Haploinsufficiency of the mouse Atp6v1b1 gene leads to a mild acid-base disturbance with implications for kidney stone disease

Abstract

Background/Aims: Homozygous mutations or deletion of the ATP6V1B1 gene encoding for the B1 subunit of the vacuolar H + -ATPase leads to distal renal tubular acidosis in man and mice. In humans, heterozygous carriers of B1 mutations can develop incomplete dRTA with nephroclacinosis. Here, we investigated whether Atp6v1b1 +/- mice also develop acid-base disturbances during an HCl acid load.
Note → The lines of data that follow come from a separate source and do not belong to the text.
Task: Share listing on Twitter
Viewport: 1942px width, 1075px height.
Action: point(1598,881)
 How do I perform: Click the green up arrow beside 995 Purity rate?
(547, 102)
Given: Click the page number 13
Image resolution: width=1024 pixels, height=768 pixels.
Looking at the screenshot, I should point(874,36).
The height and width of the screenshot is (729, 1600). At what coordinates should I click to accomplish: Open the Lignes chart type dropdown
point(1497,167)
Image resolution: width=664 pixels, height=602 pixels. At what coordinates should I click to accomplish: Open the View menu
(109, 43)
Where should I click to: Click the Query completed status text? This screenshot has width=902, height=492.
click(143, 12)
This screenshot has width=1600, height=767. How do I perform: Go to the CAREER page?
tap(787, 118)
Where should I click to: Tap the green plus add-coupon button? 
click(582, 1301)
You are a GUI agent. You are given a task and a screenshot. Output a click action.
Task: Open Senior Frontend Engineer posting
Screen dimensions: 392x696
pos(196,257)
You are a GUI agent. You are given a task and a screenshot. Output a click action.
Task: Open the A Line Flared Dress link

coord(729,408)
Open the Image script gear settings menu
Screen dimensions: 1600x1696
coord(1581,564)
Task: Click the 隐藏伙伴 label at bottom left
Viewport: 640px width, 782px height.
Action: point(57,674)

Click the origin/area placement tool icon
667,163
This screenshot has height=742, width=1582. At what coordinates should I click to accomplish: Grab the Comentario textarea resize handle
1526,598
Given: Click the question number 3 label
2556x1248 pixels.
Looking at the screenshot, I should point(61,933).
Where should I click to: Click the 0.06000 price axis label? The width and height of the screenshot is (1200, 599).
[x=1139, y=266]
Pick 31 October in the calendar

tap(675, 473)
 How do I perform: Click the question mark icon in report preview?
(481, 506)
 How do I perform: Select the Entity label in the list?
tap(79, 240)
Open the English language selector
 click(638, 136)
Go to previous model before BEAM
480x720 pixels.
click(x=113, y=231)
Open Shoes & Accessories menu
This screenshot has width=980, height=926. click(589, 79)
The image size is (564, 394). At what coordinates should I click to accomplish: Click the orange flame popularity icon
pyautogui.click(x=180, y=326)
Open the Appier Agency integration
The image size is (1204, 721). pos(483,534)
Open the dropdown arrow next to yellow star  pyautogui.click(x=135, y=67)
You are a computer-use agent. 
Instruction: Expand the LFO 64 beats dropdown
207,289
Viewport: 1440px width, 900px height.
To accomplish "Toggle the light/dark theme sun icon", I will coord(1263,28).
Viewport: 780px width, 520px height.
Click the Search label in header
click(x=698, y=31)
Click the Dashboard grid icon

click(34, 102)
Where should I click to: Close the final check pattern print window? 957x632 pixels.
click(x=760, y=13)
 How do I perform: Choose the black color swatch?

Methods: We subjected Atp6v1b1 +/+ , Atp6v1b1 +/- , Atp6v1b1 -/- to an HCl-load for 7 days and investigated acid-base status, kidney function, and expression of renal acid-base transport proteins. Results: Atp6v1b1 -/- mice had more alkaline urine and low ammoniuria, whereas Atp6v1b1 +/- mice showed no difference in their urine parameters but higher blood chloride and lower blood pCO 2 compared to controls. Subcellular localization of a4 and B2 subunits of H + -ATPase were unchanged within the 3 genotypes and Atp6v1b1 +/+ and Atp6v1b1 +/- mice exhibited a similar luminal localization of B1 subunit in intercalated cells. However, B1, B2 and a4 expression were decreased in renal membrane fractions from Atp6v1b1 +/- mice compared to Atp6v1b1 +/+ while B2 and a4 were unchanged and B1 protein was reduced in Atp6v1b+ -/- kidneys. Compensatory mechanisms of B1 ablation were found only in the collecting duct with a down-regulation of pendrin in Atp6v1b1 -/- mice. Conclusions: In conclusion, 1) Atp6v1b1 +/- mice developed a mild incomplete dRTA. dRTA is partly compensated by respiration. 2) Compensatory mechanisms for the absence of B1 take place only in the collecting duct of Atp6v1b1 -/- kidneys.